EXTRACTED MATERIAL
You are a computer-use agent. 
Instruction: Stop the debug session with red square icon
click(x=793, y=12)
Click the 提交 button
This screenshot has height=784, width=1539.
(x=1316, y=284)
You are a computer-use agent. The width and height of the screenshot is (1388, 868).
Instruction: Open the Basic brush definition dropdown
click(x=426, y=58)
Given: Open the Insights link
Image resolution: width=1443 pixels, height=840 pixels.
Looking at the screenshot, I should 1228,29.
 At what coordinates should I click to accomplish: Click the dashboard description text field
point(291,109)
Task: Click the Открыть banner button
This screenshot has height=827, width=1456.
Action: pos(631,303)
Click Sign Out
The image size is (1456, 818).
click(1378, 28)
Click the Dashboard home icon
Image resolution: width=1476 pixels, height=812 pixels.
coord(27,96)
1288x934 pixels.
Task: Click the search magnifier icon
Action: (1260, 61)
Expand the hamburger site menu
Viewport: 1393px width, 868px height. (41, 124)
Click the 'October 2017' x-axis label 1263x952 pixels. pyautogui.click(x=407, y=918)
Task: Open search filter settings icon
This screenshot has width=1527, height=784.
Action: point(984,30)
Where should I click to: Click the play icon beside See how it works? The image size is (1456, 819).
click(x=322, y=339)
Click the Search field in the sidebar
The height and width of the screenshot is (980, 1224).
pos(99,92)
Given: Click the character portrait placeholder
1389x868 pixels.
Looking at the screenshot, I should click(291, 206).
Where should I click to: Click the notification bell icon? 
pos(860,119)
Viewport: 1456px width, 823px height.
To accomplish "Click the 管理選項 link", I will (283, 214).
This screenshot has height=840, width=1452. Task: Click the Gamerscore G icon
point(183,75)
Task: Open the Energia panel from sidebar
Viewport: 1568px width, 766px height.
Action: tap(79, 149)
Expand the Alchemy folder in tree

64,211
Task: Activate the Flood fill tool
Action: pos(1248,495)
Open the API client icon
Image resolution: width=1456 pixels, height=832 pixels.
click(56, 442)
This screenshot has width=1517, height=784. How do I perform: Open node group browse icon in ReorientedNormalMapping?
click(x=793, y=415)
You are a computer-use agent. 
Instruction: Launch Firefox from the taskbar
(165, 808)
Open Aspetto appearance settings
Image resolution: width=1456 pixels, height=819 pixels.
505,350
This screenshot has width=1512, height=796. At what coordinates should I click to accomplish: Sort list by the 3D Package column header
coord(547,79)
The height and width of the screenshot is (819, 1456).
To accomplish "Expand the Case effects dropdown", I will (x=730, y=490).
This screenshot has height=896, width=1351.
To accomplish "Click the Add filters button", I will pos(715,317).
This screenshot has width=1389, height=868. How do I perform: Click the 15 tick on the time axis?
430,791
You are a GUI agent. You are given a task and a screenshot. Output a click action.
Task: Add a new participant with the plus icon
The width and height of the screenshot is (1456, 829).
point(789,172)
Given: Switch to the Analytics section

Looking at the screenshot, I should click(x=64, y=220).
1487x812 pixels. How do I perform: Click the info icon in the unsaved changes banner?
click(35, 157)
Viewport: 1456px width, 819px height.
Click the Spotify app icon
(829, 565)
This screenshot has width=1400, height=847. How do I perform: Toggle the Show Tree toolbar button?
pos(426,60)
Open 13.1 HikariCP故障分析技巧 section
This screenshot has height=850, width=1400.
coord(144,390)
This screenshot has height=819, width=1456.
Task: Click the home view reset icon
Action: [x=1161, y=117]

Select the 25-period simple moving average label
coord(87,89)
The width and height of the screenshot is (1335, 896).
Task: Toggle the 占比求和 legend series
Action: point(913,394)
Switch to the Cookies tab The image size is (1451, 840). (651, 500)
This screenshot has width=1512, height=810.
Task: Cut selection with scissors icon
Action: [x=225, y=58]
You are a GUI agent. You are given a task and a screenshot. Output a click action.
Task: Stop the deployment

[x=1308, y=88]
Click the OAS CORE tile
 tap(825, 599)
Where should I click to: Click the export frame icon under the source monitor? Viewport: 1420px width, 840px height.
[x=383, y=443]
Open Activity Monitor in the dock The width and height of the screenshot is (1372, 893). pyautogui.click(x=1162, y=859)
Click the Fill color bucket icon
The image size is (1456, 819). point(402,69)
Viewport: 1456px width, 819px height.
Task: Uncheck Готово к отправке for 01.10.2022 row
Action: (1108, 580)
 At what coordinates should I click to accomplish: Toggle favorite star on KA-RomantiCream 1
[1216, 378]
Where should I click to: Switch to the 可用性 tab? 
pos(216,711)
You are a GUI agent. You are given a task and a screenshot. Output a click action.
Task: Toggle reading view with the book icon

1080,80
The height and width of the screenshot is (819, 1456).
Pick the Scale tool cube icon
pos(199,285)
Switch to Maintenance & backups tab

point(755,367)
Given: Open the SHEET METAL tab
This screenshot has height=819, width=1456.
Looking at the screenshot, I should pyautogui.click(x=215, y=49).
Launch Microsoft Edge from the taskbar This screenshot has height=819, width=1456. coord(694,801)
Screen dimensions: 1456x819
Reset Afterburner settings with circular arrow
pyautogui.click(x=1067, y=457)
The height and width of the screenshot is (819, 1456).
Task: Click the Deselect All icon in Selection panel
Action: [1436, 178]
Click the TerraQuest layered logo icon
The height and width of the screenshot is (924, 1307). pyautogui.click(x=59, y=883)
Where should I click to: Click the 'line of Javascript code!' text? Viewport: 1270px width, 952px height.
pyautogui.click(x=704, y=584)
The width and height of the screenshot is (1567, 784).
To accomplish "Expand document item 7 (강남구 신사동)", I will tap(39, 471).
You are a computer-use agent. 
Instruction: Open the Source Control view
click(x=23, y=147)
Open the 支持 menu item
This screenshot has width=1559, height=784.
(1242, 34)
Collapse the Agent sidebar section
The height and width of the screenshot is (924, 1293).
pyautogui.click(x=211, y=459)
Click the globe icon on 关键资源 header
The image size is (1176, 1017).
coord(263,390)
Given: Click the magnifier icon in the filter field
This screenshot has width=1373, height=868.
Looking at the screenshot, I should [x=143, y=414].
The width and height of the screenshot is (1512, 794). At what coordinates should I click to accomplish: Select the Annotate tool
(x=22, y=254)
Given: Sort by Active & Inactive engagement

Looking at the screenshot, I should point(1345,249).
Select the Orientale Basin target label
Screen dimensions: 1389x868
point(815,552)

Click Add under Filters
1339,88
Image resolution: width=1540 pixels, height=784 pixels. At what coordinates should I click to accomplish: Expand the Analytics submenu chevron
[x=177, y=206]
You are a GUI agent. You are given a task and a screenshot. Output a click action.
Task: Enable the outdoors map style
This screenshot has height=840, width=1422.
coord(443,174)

INSTRUCTIONS TO FOLLOW
Transcription of all the material must be exact.

REPLY
You are a computer-use agent. 
Instruction: Stop the debug session with red square icon
click(x=793, y=12)
Click the 提交 button
This screenshot has height=784, width=1539.
(x=1316, y=284)
You are a computer-use agent. The width and height of the screenshot is (1388, 868).
Instruction: Open the Basic brush definition dropdown
click(x=426, y=58)
Given: Open the Insights link
Image resolution: width=1443 pixels, height=840 pixels.
Looking at the screenshot, I should 1228,29.
 At what coordinates should I click to accomplish: Click the dashboard description text field
point(291,109)
Task: Click the Открыть banner button
This screenshot has height=827, width=1456.
Action: pos(631,303)
Click Sign Out
The image size is (1456, 818).
click(1378, 28)
Click the Dashboard home icon
Image resolution: width=1476 pixels, height=812 pixels.
coord(27,96)
1288x934 pixels.
Task: Click the search magnifier icon
Action: (1260, 61)
Expand the hamburger site menu
Viewport: 1393px width, 868px height. (41, 124)
Click the 'October 2017' x-axis label 1263x952 pixels. pyautogui.click(x=407, y=918)
Task: Open search filter settings icon
This screenshot has width=1527, height=784.
Action: point(984,30)
Where should I click to: Click the play icon beside See how it works? The image size is (1456, 819).
click(x=322, y=339)
Click the Search field in the sidebar
The height and width of the screenshot is (980, 1224).
pos(99,92)
Given: Click the character portrait placeholder
1389x868 pixels.
Looking at the screenshot, I should click(291, 206).
Where should I click to: Click the notification bell icon? 
pos(860,119)
Viewport: 1456px width, 823px height.
To accomplish "Click the 管理選項 link", I will (283, 214).
This screenshot has height=840, width=1452. Task: Click the Gamerscore G icon
point(183,75)
Task: Open the Energia panel from sidebar
Viewport: 1568px width, 766px height.
Action: tap(79, 149)
Expand the Alchemy folder in tree

64,211
Task: Activate the Flood fill tool
Action: pos(1248,495)
Open the API client icon
Image resolution: width=1456 pixels, height=832 pixels.
click(56, 442)
This screenshot has width=1517, height=784. How do I perform: Open node group browse icon in ReorientedNormalMapping?
click(x=793, y=415)
You are a computer-use agent. 
Instruction: Launch Firefox from the taskbar
(165, 808)
Open Aspetto appearance settings
Image resolution: width=1456 pixels, height=819 pixels.
505,350
This screenshot has width=1512, height=796. At what coordinates should I click to accomplish: Sort list by the 3D Package column header
coord(547,79)
The height and width of the screenshot is (819, 1456).
To accomplish "Expand the Case effects dropdown", I will (x=730, y=490).
This screenshot has height=896, width=1351.
To accomplish "Click the Add filters button", I will pos(715,317).
This screenshot has width=1389, height=868. How do I perform: Click the 15 tick on the time axis?
430,791
You are a GUI agent. You are given a task and a screenshot. Output a click action.
Task: Add a new participant with the plus icon
The width and height of the screenshot is (1456, 829).
point(789,172)
Given: Switch to the Analytics section

Looking at the screenshot, I should click(x=64, y=220).
1487x812 pixels. How do I perform: Click the info icon in the unsaved changes banner?
click(35, 157)
Viewport: 1456px width, 819px height.
Click the Spotify app icon
(829, 565)
This screenshot has width=1400, height=847. How do I perform: Toggle the Show Tree toolbar button?
pos(426,60)
Open 13.1 HikariCP故障分析技巧 section
This screenshot has height=850, width=1400.
coord(144,390)
This screenshot has height=819, width=1456.
Task: Click the home view reset icon
Action: [x=1161, y=117]

Select the 25-period simple moving average label
coord(87,89)
The width and height of the screenshot is (1335, 896).
Task: Toggle the 占比求和 legend series
Action: point(913,394)
Switch to the Cookies tab The image size is (1451, 840). (651, 500)
This screenshot has width=1512, height=810.
Task: Cut selection with scissors icon
Action: [x=225, y=58]
You are a GUI agent. You are given a task and a screenshot. Output a click action.
Task: Stop the deployment

[x=1308, y=88]
Click the OAS CORE tile
 tap(825, 599)
Where should I click to: Click the export frame icon under the source monitor? Viewport: 1420px width, 840px height.
[x=383, y=443]
Open Activity Monitor in the dock The width and height of the screenshot is (1372, 893). pyautogui.click(x=1162, y=859)
Click the Fill color bucket icon
The image size is (1456, 819). point(402,69)
Viewport: 1456px width, 819px height.
Task: Uncheck Готово к отправке for 01.10.2022 row
Action: (1108, 580)
 At what coordinates should I click to accomplish: Toggle favorite star on KA-RomantiCream 1
[1216, 378]
Where should I click to: Switch to the 可用性 tab? 
pos(216,711)
You are a GUI agent. You are given a task and a screenshot. Output a click action.
Task: Toggle reading view with the book icon

1080,80
The height and width of the screenshot is (819, 1456).
Pick the Scale tool cube icon
pos(199,285)
Switch to Maintenance & backups tab

point(755,367)
Given: Open the SHEET METAL tab
This screenshot has height=819, width=1456.
Looking at the screenshot, I should pyautogui.click(x=215, y=49).
Launch Microsoft Edge from the taskbar This screenshot has height=819, width=1456. coord(694,801)
Screen dimensions: 1456x819
Reset Afterburner settings with circular arrow
pyautogui.click(x=1067, y=457)
The height and width of the screenshot is (819, 1456).
Task: Click the Deselect All icon in Selection panel
Action: [1436, 178]
Click the TerraQuest layered logo icon
The height and width of the screenshot is (924, 1307). pyautogui.click(x=59, y=883)
Where should I click to: Click the 'line of Javascript code!' text? Viewport: 1270px width, 952px height.
pyautogui.click(x=704, y=584)
The width and height of the screenshot is (1567, 784).
To accomplish "Expand document item 7 (강남구 신사동)", I will tap(39, 471).
You are a computer-use agent. 
Instruction: Open the Source Control view
click(x=23, y=147)
Open the 支持 menu item
This screenshot has width=1559, height=784.
(1242, 34)
Collapse the Agent sidebar section
The height and width of the screenshot is (924, 1293).
pyautogui.click(x=211, y=459)
Click the globe icon on 关键资源 header
The image size is (1176, 1017).
coord(263,390)
Given: Click the magnifier icon in the filter field
This screenshot has width=1373, height=868.
Looking at the screenshot, I should [x=143, y=414].
The width and height of the screenshot is (1512, 794). At what coordinates should I click to accomplish: Select the Annotate tool
(x=22, y=254)
Given: Sort by Active & Inactive engagement

Looking at the screenshot, I should point(1345,249).
Select the Orientale Basin target label
Screen dimensions: 1389x868
point(815,552)

Click Add under Filters
1339,88
Image resolution: width=1540 pixels, height=784 pixels. At what coordinates should I click to accomplish: Expand the Analytics submenu chevron
[x=177, y=206]
You are a GUI agent. You are given a task and a screenshot. Output a click action.
Task: Enable the outdoors map style
This screenshot has height=840, width=1422.
coord(443,174)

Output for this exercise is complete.